The last few years have seen the rise of the anti-dairy health fad, with advocates saying whole milk and other dairy products are high in calories and saturated fat.

But the team, led by the University of Cambridge in the UK, says its findings show that consuming dairy shouldn’t be discouraged – and that a reexamination of the potential metabolic benefits of dairy is needed.

Currently, the US Dietary Guidelines for Americans 2015-2020 recommends no more than three servings of dairy per day and advises to choose fat-free and low-fat options.

This is based on research that has shown saturated fats found in whole-fat products raises your LDL cholesterol, a marker of heart disease.

However, past evidence has suggested there are a number of nutrients found in dairy products including calcium, potassium, magnesium, vitamins K1 and K2, and probiotics (in yogurt) that could contribute to a healthy diet.

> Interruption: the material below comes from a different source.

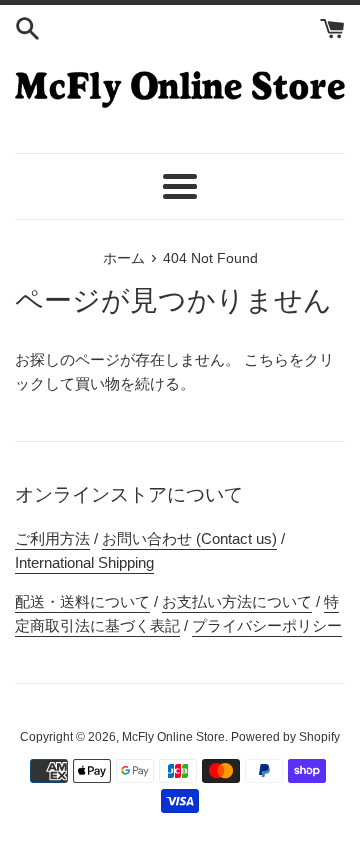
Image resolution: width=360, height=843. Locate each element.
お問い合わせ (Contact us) (189, 538)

Some previous research has found that eating dairy products, particularly cheese and yogurt, was linked to a lower incidence of type 2 diabetes – but findings have been inconsistent.

For the review, the team tracked more than 63,600 adults over the course of 20 years from 16 different studies.

The participants were tested for dairy-fat biomarkers, molecules in the body that act as indicators that dairy was consumed.

All the adults were free from type 2 diabetes when the study began but, during the follow-up period, more than 15,100 developed the condition.

In each of the studies, the researchers analyzed the relationships of dairy fat biomarkers with the risk of developing type 2 diabetes.

They found that that participants with higher concentrations of dairy-fat biomarkers had a lower risk of developing type 2 diabetes.

People among the top-fifth of high concentrations of dairy-fat biomarkers had a 30 percent lower risk of the disease compared to the bottom-fifth.

This was independent of other potential risk factors including age, sex, race ethnicity, socioeconomic status, physical activity and obesity.

‘Our results provide the most comprehensive global evidence to date about dairy fat biomarkers and their relationship with lower risk of type 2 diabetes,’ said lead author, Dr Fumiaki Imamura from the Medical Research Council Epidemiology Unit at the University of Cambridge.

‘We’re aware that our biomarker work has limitations and requires further research on underlying mechanisms, but at the very least, the available evidence about dairy fat does not indicate any increased risk for the development of type 2 diabetes.’

The researchers note that their findings cannot distinguish which dairy products offer the greatest protection.

For future research, the team would like to examine different types of dairy products eaten in diverse populations to see if preparation methods play a role.

The study comes on the heels of research published last month from McMaster University in Ontario, Canada, that found three servings of dairy per day could help lower your risk of heart disease.

A serving was determined as being equivalent to a glass of milk, a cup of yogurt, one 15 gram slice of cheese, or a teaspoon of butter.